O Estado de S. Paulo, n. 47878, 17/11/2024. Economia &
Negócios, p. B1
Desemprego cai e renda sobe, mas calote explode no Brasil
Márcia De Chiara
Mesmo
com o desemprego em baixa e renda em alta, mais brasileiros não estão
conseguindo pagar as contas em dia. Em outubro, pelo segundo mês seguido, o
número de inadimplentes cresceu. Havia no País 73,1 milhões de pessoas que não
quitaram seus compromissos. Essa é a segunda maior marca de inadimplentes da
série histórica iniciada em 2016. Só perde para o pico registrado em abril
deste ano, que atingiu 73,4 milhões, apontam dados da Serasa, empresa
especializada em informações financeiras, obtidos com exclusividade pelo
Estadão.
O
aumento da taxa básica de juros a partir de setembro deste ano, a escalada da
inflação de alimentos, puxada pela carne bovina nos últimos meses, e o
redirecionamento do consumo das famílias de produtos para serviços (entre eles
os jogos eletrônicos, as bets) são fatores que têm
corroído o orçamento das famílias e dificultado o pagamento dos débitos no
prazo, segundo economistas.
“Independente do indicador utilizado, sejam dívidas em
atraso, seja a capacidade de pagamento, houve uma tendência de alta da
inadimplência no curto prazo”, afirma o economista da Confederação Nacional do
Comércio de Bens, Serviços e Turismo (CNC), Fabio Bentes.
A
piora do calote, por exemplo, diz ele, aparece em vários indicadores da CNC. Em
fevereiro deste ano, 28,1% das famílias estavam com contas em atraso e esse
índice subiu para 29,3% em outubro.
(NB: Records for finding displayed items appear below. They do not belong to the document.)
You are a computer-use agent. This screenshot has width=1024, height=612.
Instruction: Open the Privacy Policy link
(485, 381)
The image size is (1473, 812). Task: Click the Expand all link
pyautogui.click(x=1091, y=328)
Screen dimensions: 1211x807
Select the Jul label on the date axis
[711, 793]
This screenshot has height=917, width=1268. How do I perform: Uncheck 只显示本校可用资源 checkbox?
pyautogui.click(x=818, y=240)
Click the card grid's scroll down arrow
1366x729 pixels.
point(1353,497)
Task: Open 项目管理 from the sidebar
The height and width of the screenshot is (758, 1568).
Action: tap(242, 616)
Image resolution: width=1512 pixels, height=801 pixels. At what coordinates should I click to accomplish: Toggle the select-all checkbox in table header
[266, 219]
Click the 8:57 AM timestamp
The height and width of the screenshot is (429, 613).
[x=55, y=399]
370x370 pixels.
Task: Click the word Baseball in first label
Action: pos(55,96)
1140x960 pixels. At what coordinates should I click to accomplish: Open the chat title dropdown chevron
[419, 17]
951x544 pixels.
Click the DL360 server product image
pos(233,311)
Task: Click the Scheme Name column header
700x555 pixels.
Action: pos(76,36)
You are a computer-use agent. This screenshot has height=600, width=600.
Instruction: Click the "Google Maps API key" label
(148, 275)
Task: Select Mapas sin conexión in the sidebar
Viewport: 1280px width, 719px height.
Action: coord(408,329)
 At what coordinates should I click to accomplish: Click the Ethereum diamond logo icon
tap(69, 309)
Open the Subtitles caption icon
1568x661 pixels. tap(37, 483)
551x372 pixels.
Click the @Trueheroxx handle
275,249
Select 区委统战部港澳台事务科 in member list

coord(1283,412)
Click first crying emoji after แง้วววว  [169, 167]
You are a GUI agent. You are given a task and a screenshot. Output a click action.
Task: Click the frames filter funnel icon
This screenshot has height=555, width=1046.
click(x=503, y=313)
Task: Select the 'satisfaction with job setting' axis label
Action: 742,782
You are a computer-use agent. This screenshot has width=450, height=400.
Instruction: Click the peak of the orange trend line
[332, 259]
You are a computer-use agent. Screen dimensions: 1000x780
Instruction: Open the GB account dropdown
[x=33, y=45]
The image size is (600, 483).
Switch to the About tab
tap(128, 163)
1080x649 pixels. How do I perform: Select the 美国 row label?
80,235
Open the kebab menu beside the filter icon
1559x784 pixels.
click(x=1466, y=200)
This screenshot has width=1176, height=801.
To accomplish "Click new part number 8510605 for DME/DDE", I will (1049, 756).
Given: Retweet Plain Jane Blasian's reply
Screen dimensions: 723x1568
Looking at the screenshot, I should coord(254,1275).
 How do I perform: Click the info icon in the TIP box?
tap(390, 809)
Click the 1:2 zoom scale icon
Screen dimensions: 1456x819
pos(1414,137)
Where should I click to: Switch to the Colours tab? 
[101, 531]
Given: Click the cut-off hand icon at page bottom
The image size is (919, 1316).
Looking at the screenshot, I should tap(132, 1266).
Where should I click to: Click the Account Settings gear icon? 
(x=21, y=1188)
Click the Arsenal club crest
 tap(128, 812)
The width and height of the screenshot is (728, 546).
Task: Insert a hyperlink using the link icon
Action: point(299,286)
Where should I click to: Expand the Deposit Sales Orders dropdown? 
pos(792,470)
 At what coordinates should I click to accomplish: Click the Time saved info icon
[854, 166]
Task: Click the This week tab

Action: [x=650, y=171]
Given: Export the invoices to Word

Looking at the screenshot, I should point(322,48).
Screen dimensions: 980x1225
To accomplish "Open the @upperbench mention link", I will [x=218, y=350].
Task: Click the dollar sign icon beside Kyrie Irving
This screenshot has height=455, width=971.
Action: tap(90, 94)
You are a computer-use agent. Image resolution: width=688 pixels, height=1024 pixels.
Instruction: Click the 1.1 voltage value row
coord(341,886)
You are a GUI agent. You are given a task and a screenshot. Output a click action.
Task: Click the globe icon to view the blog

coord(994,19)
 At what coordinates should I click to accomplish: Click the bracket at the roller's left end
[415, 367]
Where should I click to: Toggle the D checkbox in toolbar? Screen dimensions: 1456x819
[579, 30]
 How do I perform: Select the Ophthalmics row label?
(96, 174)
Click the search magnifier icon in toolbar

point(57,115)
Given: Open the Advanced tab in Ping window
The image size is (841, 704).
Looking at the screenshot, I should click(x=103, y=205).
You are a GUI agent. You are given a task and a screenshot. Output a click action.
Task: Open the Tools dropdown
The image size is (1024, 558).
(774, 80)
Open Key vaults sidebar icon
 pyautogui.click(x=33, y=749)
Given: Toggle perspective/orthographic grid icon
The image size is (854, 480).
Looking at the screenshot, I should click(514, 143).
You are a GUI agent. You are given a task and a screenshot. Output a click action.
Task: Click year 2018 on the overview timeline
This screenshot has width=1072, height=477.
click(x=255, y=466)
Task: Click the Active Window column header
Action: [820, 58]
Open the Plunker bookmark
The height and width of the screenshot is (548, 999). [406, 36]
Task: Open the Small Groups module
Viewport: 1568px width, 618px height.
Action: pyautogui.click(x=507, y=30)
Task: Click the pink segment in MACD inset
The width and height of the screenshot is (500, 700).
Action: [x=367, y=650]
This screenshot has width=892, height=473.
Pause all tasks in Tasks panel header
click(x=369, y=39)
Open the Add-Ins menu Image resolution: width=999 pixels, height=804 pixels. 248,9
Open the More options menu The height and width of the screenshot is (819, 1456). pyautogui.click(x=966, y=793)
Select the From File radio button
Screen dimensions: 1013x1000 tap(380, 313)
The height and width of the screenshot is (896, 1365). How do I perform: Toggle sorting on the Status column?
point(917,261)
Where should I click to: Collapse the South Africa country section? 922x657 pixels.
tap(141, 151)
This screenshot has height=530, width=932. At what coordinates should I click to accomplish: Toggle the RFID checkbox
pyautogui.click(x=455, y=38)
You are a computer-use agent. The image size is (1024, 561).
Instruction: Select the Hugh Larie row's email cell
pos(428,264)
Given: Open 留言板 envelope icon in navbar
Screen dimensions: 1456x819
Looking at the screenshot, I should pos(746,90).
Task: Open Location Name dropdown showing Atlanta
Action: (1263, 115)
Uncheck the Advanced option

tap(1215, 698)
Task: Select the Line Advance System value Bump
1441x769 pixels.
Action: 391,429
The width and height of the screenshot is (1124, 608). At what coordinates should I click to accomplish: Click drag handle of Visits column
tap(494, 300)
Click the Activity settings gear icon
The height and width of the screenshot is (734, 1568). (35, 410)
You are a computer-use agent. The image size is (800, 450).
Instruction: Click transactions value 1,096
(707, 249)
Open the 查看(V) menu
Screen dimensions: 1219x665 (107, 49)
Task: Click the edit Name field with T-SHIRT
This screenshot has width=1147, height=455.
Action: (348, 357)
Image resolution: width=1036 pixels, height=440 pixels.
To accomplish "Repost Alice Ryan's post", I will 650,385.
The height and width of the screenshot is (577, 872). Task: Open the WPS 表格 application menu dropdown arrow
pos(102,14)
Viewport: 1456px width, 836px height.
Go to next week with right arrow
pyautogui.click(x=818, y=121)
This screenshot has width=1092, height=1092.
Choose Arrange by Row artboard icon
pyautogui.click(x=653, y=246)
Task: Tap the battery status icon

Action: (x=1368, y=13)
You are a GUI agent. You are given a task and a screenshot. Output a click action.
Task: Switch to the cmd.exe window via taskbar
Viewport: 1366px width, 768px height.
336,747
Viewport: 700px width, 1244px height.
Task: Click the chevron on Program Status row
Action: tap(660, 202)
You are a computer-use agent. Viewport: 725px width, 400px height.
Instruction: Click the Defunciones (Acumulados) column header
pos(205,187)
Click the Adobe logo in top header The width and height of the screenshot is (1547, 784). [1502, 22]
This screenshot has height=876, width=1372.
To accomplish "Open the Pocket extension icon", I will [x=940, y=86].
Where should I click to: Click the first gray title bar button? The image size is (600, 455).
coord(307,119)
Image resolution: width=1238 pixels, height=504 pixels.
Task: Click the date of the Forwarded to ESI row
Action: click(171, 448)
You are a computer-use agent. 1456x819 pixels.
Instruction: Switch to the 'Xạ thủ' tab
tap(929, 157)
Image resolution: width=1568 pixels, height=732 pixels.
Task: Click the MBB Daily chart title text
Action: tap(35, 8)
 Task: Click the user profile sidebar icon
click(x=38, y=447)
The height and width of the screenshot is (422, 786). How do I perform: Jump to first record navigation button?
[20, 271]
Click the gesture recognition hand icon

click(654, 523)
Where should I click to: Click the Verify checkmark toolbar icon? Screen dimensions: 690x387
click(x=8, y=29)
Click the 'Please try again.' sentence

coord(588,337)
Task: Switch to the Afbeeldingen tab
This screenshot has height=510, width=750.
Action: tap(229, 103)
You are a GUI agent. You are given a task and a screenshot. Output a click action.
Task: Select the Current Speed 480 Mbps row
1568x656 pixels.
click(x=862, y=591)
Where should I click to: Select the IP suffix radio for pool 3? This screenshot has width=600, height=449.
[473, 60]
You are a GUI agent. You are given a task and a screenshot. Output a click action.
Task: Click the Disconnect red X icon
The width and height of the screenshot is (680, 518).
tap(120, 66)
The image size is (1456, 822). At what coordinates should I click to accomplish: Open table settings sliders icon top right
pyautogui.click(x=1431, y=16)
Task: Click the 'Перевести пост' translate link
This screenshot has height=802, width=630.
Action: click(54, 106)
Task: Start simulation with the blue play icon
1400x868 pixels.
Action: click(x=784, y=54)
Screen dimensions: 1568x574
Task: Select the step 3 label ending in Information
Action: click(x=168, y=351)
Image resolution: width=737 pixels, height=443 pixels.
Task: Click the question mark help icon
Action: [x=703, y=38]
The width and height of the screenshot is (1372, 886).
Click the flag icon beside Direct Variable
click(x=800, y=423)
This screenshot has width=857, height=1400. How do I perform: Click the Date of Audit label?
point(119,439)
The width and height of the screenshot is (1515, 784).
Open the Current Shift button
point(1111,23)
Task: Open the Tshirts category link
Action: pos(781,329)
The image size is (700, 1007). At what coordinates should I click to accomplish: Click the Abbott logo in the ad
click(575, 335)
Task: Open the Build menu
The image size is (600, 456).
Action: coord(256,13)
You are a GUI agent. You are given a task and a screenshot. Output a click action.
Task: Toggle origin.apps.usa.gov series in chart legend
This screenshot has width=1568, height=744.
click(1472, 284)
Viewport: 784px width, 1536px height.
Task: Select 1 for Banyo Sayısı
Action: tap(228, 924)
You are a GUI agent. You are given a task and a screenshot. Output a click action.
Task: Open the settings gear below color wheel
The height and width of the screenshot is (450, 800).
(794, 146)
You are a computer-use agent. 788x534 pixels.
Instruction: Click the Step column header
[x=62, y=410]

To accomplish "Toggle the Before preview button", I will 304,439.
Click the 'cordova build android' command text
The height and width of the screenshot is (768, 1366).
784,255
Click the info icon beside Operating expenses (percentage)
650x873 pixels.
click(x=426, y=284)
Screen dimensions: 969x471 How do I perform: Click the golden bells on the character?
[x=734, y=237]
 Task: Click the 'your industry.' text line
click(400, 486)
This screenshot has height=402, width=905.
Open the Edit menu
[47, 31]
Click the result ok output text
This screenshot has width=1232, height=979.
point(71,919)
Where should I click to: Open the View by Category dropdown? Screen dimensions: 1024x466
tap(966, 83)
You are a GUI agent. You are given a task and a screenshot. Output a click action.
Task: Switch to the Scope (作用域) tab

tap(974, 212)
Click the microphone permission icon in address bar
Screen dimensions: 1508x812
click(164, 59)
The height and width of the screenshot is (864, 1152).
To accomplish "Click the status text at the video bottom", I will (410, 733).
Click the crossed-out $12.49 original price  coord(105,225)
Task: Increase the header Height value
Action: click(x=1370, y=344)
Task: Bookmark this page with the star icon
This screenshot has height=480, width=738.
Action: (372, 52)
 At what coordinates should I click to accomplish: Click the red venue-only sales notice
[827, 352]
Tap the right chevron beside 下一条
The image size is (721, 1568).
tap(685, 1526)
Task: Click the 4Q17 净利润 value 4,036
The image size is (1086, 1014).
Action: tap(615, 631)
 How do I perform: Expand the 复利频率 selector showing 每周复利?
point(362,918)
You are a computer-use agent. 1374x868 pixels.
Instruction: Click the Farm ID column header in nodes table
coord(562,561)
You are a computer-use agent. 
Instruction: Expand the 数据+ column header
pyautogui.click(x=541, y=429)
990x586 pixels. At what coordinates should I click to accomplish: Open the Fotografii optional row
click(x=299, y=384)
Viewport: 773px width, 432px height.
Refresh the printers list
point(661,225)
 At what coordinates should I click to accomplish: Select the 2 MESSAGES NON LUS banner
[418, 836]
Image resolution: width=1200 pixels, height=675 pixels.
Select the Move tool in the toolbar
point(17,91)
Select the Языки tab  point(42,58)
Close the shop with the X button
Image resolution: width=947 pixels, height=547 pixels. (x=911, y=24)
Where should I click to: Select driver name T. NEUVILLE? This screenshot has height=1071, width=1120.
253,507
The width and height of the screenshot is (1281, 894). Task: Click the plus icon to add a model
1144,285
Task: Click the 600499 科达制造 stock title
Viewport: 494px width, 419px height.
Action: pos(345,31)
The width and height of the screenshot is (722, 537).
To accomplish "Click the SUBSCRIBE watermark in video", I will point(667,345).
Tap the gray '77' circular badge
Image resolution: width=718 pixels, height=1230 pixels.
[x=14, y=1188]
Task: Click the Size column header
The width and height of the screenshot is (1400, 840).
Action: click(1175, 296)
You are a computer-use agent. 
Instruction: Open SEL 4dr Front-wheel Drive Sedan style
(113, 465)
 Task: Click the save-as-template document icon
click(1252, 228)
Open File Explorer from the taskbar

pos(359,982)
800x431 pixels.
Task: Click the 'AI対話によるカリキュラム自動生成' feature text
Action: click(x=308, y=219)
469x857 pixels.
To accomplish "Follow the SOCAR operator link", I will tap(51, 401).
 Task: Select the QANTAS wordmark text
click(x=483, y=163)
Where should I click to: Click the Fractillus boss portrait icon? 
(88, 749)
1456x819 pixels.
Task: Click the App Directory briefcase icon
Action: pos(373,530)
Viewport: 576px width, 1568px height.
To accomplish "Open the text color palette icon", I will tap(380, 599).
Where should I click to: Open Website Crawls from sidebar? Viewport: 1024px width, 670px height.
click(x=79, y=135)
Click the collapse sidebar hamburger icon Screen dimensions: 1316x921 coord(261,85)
Também a fatia das famílias que não
conseguirão pagar as dívidas vencidas subiu no curto prazo: era 11,9% em julho
deste ano e aumentou para 12,6% no mês passado.
Além
disso, o porcentual de famílias com dívidas pendentes há mais de 90 dias
avançou em outubro ante setembro e atingiu mais da metade (50,4%) do total de
endividados. Foi o maior resultado desde fevereiro de 2018, aponta a CNC.
Cartão
parcelado é vilão
Dados
do Banco Central (BC) reforçam a virada a partir do segundo semestre deste ano
da inadimplência dos créditos com recursos livres e vencidos acima de 90 dias.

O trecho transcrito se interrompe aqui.